The Pricing Criticism
One caveat. The hosted API price of $1.50 input and $7.50 output drew some pushback from the Mistral community on launch day. Compared to DeepSeek V4 at $0.55 in and $2.20 out, or Gemini 3.1 Pro at $1.25 in and $5.00 out, Mistral is sitting on the higher end of the value tier. The argument from cost-sensitive shops: if you are willing to pay for quality, why not just buy Sonnet at $3.00 in?
The answer Mistral is implicitly giving is that you should run it yourself. The hosted API is for evaluation and convenience. The real value proposition is the open weights and the inference economics that come with hosting it on your own infrastructure. If you are running enough volume that the per-token math matters, you should not be hitting the Mistral API endpoint in the first place.
Where This Leaves the Market
The frontier model market is now stratifying in a way that is starting to matter for buyers. The top tier (GPT-5.5 and Claude Opus 4.7) is doubling down on premium pricing for raw capability. The mid-tier (Sonnet 4.6, Gemini 3.1 Pro) is fighting on price-to-capability ratios. And the open-weight tier (Mistral Medium 3.5, DeepSeek V4, Llama 4) is pulling closer to the closed mid-tier on benchmarks while owning the self-hosting and fine-tuning use cases outright.
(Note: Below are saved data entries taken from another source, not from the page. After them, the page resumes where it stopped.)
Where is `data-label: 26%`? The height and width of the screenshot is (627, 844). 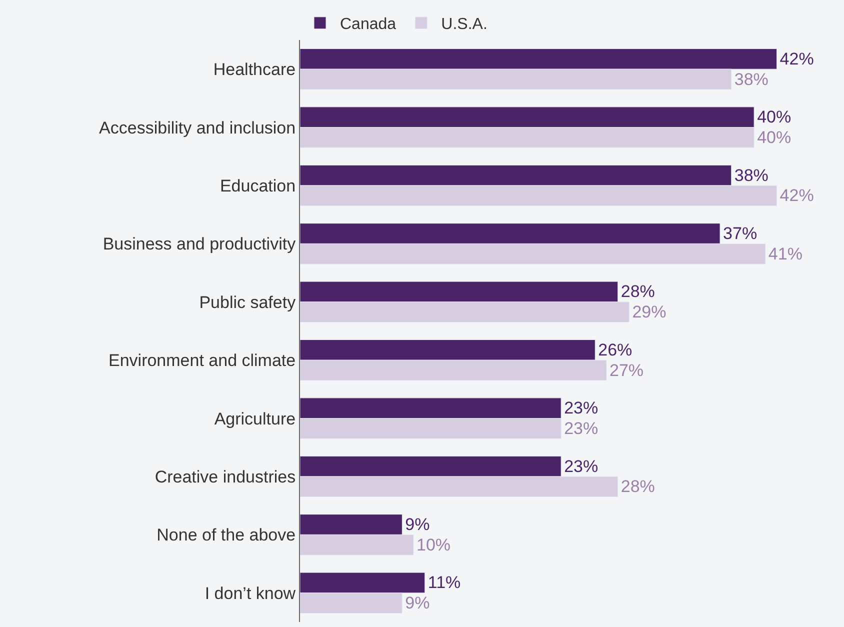
data-label: 26% is located at coordinates (615, 350).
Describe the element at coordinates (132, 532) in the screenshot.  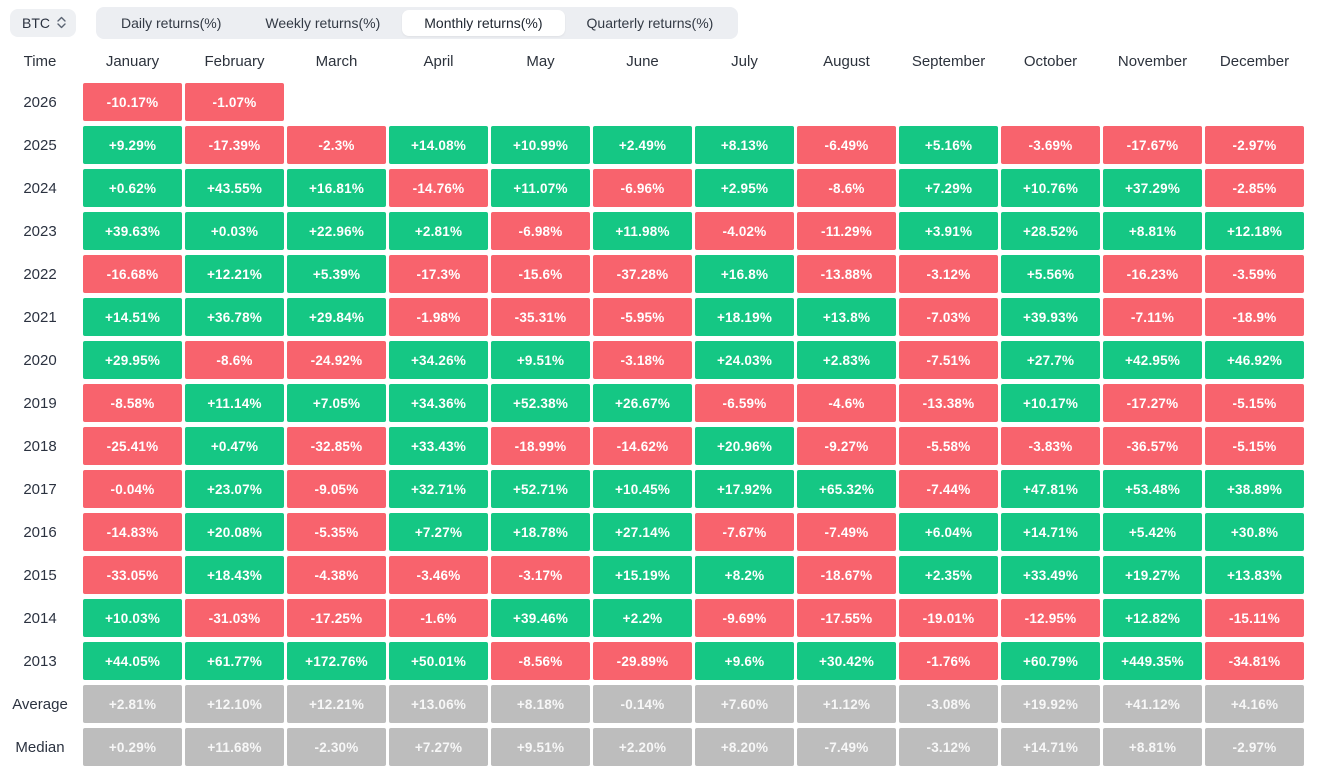
I see `return-cell: -14.83%` at that location.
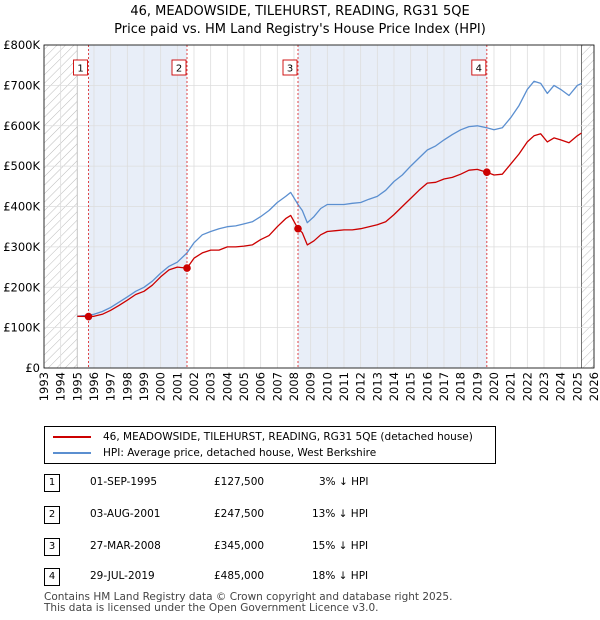  What do you see at coordinates (444, 386) in the screenshot?
I see `x-tick-label: 2017` at bounding box center [444, 386].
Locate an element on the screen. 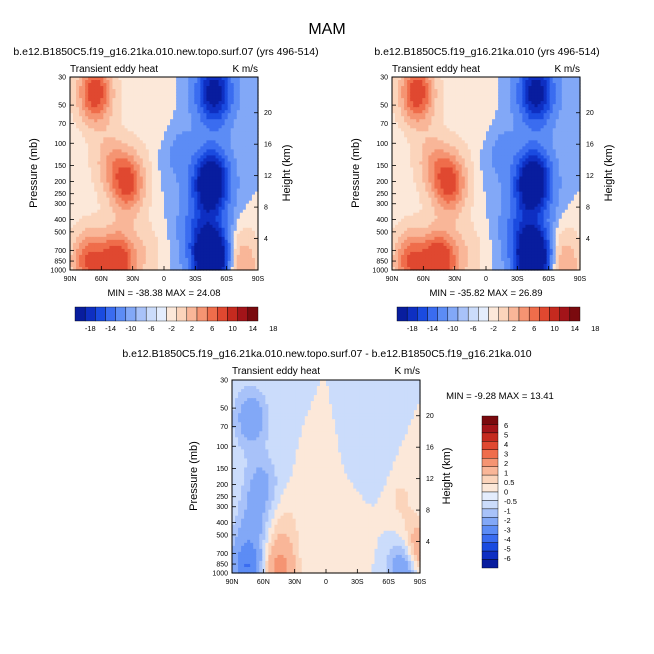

The harness gap we wrote about last week is also relevant here. SWE-Bench Verified scores depend heavily on the agent harness wrapping the model. Mistral built Vibe specifically to extract maximum performance from Medium 3.5 on agentic coding. If you wire Medium 3.5 into a generic harness, expect a lower number. If you use it through Vibe, you should be able to reproduce close to the published 77.6%.
Our Take
Mistral Medium 3.5 is the most interesting open-weight release of the year so far. It is not topping every leaderboard, and it is not the cheapest option on the market. But it is the first model that meaningfully closes the SWE-Bench gap to Claude Sonnet 4.6 while staying open-weight, runnable on commodity GPUs, and licensed permissively enough for commercial use.
For our own stack, this changes the calculus on a few internal tools we have been drafting against Sonnet. If we can run Medium 3.5 on a Hetzner box for the price of one good dinner per day and keep our data on our own iron, the API cost of Sonnet starts looking like a tax we are paying for two points of benchmark performance.
We are adding Medium 3.5 to our models tracker, cost calculator, and benchmarks page today. We are also wiring it into our edge latency probe so we can compare cold-start and first-token times against Sonnet, GPT-5.5, and Gemini under real load.
Watch this one closely. The open-weight frontier is no longer a quality compromise. It is just a different deployment story, and Mistral just made that story two points more expensive to ignore.